The problem: Recast every line of the entries below as a JSON list of strings, one string per line, leaving out blank lines.

Input records:
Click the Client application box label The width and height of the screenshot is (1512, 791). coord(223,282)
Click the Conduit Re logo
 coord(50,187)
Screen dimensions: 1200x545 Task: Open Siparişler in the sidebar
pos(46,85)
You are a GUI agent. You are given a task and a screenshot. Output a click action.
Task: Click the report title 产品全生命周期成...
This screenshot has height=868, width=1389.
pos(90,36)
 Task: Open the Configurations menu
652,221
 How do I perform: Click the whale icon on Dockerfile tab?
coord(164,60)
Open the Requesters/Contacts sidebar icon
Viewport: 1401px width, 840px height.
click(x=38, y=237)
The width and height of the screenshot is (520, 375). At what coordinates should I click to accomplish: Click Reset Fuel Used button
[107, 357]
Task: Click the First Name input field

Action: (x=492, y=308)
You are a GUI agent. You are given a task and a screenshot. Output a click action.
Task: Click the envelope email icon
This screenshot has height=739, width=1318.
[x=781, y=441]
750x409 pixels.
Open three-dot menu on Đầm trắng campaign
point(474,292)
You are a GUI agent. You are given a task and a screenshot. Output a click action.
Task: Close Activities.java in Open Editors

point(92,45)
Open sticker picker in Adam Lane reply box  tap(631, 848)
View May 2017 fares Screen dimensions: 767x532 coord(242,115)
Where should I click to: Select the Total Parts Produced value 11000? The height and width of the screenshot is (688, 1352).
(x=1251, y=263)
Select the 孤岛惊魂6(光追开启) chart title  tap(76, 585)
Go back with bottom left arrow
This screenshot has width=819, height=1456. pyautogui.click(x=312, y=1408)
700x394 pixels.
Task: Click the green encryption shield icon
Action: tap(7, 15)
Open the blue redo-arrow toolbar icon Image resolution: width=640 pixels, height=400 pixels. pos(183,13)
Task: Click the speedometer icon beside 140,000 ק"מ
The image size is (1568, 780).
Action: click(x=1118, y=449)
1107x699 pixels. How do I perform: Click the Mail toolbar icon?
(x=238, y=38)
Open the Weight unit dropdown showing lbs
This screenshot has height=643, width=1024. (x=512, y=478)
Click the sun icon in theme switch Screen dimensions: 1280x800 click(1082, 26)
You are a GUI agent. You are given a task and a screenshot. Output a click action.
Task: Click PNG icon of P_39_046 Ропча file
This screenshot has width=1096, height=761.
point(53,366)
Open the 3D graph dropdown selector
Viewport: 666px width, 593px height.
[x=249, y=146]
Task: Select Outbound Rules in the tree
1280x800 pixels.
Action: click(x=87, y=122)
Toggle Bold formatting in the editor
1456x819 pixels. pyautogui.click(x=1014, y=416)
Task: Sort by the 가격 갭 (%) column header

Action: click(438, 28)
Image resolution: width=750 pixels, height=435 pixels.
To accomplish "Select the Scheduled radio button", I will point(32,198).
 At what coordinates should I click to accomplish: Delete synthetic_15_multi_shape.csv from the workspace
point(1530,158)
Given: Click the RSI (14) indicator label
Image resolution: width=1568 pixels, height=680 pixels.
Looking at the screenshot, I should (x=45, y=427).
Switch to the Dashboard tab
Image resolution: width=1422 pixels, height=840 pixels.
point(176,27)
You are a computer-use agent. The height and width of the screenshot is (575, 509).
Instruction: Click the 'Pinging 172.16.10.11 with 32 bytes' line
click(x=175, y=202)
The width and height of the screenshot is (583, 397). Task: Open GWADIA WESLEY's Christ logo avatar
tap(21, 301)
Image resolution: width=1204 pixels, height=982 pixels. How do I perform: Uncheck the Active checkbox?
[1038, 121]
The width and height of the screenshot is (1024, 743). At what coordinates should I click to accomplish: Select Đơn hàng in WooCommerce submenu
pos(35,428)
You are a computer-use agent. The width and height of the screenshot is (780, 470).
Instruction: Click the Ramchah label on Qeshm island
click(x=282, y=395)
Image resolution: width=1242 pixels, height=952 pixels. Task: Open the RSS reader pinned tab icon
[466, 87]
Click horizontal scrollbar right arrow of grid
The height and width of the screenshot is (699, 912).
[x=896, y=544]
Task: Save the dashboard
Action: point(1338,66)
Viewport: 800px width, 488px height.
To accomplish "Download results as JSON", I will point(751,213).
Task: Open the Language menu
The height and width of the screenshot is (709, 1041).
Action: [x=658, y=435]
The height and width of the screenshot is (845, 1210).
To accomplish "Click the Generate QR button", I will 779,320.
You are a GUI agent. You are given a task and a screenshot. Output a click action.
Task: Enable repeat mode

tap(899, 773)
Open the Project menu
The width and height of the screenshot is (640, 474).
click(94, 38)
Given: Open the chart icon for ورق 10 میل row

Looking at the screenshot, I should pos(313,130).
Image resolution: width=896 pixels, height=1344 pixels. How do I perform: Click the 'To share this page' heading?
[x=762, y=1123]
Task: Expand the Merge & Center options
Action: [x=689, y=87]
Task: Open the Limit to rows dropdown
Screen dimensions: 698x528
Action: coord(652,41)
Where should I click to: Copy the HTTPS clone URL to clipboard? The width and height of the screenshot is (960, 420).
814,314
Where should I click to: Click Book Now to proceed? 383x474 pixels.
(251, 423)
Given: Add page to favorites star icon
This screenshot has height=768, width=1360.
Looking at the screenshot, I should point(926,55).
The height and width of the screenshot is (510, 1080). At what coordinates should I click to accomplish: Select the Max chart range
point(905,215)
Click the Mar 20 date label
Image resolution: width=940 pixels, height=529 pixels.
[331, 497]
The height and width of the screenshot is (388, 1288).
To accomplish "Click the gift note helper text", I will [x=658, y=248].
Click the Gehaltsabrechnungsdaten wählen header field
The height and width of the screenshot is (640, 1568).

Solution:
[
  "Click the Client application box label The width and height of the screenshot is (1512, 791). coord(223,282)",
  "Click the Conduit Re logo",
  " coord(50,187)",
  "Screen dimensions: 1200x545 Task: Open Siparişler in the sidebar",
  "pos(46,85)",
  "You are a GUI agent. You are given a task and a screenshot. Output a click action.",
  "Task: Click the report title 产品全生命周期成...",
  "This screenshot has height=868, width=1389.",
  "pos(90,36)",
  " Task: Open the Configurations menu",
  "652,221",
  " How do I perform: Click the whale icon on Dockerfile tab?",
  "coord(164,60)",
  "Open the Requesters/Contacts sidebar icon",
  "Viewport: 1401px width, 840px height.",
  "click(x=38, y=237)",
  "The width and height of the screenshot is (520, 375). At what coordinates should I click to accomplish: Click Reset Fuel Used button",
  "[107, 357]",
  "Task: Click the First Name input field",
  "Action: (x=492, y=308)",
  "You are a GUI agent. You are given a task and a screenshot. Output a click action.",
  "Task: Click the envelope email icon",
  "This screenshot has height=739, width=1318.",
  "[x=781, y=441]",
  "750x409 pixels.",
  "Open three-dot menu on Đầm trắng campaign",
  "point(474,292)",
  "You are a GUI agent. You are given a task and a screenshot. Output a click action.",
  "Task: Close Activities.java in Open Editors",
  "point(92,45)",
  "Open sticker picker in Adam Lane reply box  tap(631, 848)",
  "View May 2017 fares Screen dimensions: 767x532 coord(242,115)",
  "Where should I click to: Select the Total Parts Produced value 11000? The height and width of the screenshot is (688, 1352).",
  "(x=1251, y=263)",
  "Select the 孤岛惊魂6(光追开启) chart title  tap(76, 585)",
  "Go back with bottom left arrow",
  "This screenshot has width=819, height=1456. pyautogui.click(x=312, y=1408)",
  "700x394 pixels.",
  "Task: Click the green encryption shield icon",
  "Action: tap(7, 15)",
  "Open the blue redo-arrow toolbar icon Image resolution: width=640 pixels, height=400 pixels. pos(183,13)",
  "Task: Click the speedometer icon beside 140,000 ק\"מ",
  "The image size is (1568, 780).",
  "Action: click(x=1118, y=449)",
  "1107x699 pixels. How do I perform: Click the Mail toolbar icon?",
  "(x=238, y=38)",
  "Open the Weight unit dropdown showing lbs",
  "This screenshot has height=643, width=1024. (x=512, y=478)",
  "Click the sun icon in theme switch Screen dimensions: 1280x800 click(1082, 26)",
  "You are a GUI agent. You are given a task and a screenshot. Output a click action.",
  "Task: Click PNG icon of P_39_046 Ропча file",
  "This screenshot has width=1096, height=761.",
  "point(53,366)",
  "Open the 3D graph dropdown selector",
  "Viewport: 666px width, 593px height.",
  "[x=249, y=146]",
  "Task: Select Outbound Rules in the tree",
  "1280x800 pixels.",
  "Action: click(x=87, y=122)",
  "Toggle Bold formatting in the editor",
  "1456x819 pixels. pyautogui.click(x=1014, y=416)",
  "Task: Sort by the 가격 갭 (%) column header",
  "Action: click(438, 28)",
  "Image resolution: width=750 pixels, height=435 pixels.",
  "To accomplish \"Select the Scheduled radio button\", I will point(32,198).",
  " At what coordinates should I click to accomplish: Delete synthetic_15_multi_shape.csv from the workspace",
  "point(1530,158)",
  "Given: Click the RSI (14) indicator label",
  "Image resolution: width=1568 pixels, height=680 pixels.",
  "Looking at the screenshot, I should (x=45, y=427).",
  "Switch to the Dashboard tab",
  "Image resolution: width=1422 pixels, height=840 pixels.",
  "point(176,27)",
  "You are a computer-use agent. The height and width of the screenshot is (575, 509).",
  "Instruction: Click the 'Pinging 172.16.10.11 with 32 bytes' line",
  "click(x=175, y=202)",
  "The width and height of the screenshot is (583, 397). Task: Open GWADIA WESLEY's Christ logo avatar",
  "tap(21, 301)",
  "Image resolution: width=1204 pixels, height=982 pixels. How do I perform: Uncheck the Active checkbox?",
  "[1038, 121]",
  "The width and height of the screenshot is (1024, 743). At what coordinates should I click to accomplish: Select Đơn hàng in WooCommerce submenu",
  "pos(35,428)",
  "You are a computer-use agent. The width and height of the screenshot is (780, 470).",
  "Instruction: Click the Ramchah label on Qeshm island",
  "click(x=282, y=395)",
  "Image resolution: width=1242 pixels, height=952 pixels. Task: Open the RSS reader pinned tab icon",
  "[466, 87]",
  "Click horizontal scrollbar right arrow of grid",
  "The height and width of the screenshot is (699, 912).",
  "[x=896, y=544]",
  "Task: Save the dashboard",
  "Action: point(1338,66)",
  "Viewport: 800px width, 488px height.",
  "To accomplish \"Download results as JSON\", I will point(751,213).",
  "Task: Open the Language menu",
  "The height and width of the screenshot is (709, 1041).",
  "Action: [x=658, y=435]",
  "The height and width of the screenshot is (845, 1210).",
  "To accomplish \"Click the Generate QR button\", I will 779,320.",
  "You are a GUI agent. You are given a task and a screenshot. Output a click action.",
  "Task: Enable repeat mode",
  "tap(899, 773)",
  "Open the Project menu",
  "The width and height of the screenshot is (640, 474).",
  "click(94, 38)",
  "Given: Open the chart icon for ورق 10 میل row",
  "Looking at the screenshot, I should pos(313,130).",
  "Image resolution: width=896 pixels, height=1344 pixels. How do I perform: Click the 'To share this page' heading?",
  "[x=762, y=1123]",
  "Task: Expand the Merge & Center options",
  "Action: [x=689, y=87]",
  "Task: Open the Limit to rows dropdown",
  "Screen dimensions: 698x528",
  "Action: coord(652,41)",
  "Where should I click to: Copy the HTTPS clone URL to clipboard? The width and height of the screenshot is (960, 420).",
  "814,314",
  "Where should I click to: Click Book Now to proceed? 383x474 pixels.",
  "(251, 423)",
  "Given: Add page to favorites star icon",
  "This screenshot has height=768, width=1360.",
  "Looking at the screenshot, I should point(926,55).",
  "The height and width of the screenshot is (510, 1080). At what coordinates should I click to accomplish: Select the Max chart range",
  "point(905,215)",
  "Click the Mar 20 date label",
  "Image resolution: width=940 pixels, height=529 pixels.",
  "[331, 497]",
  "The height and width of the screenshot is (388, 1288).",
  "To accomplish \"Click the gift note helper text\", I will [x=658, y=248].",
  "Click the Gehaltsabrechnungsdaten wählen header field",
  "The height and width of the screenshot is (640, 1568)."
]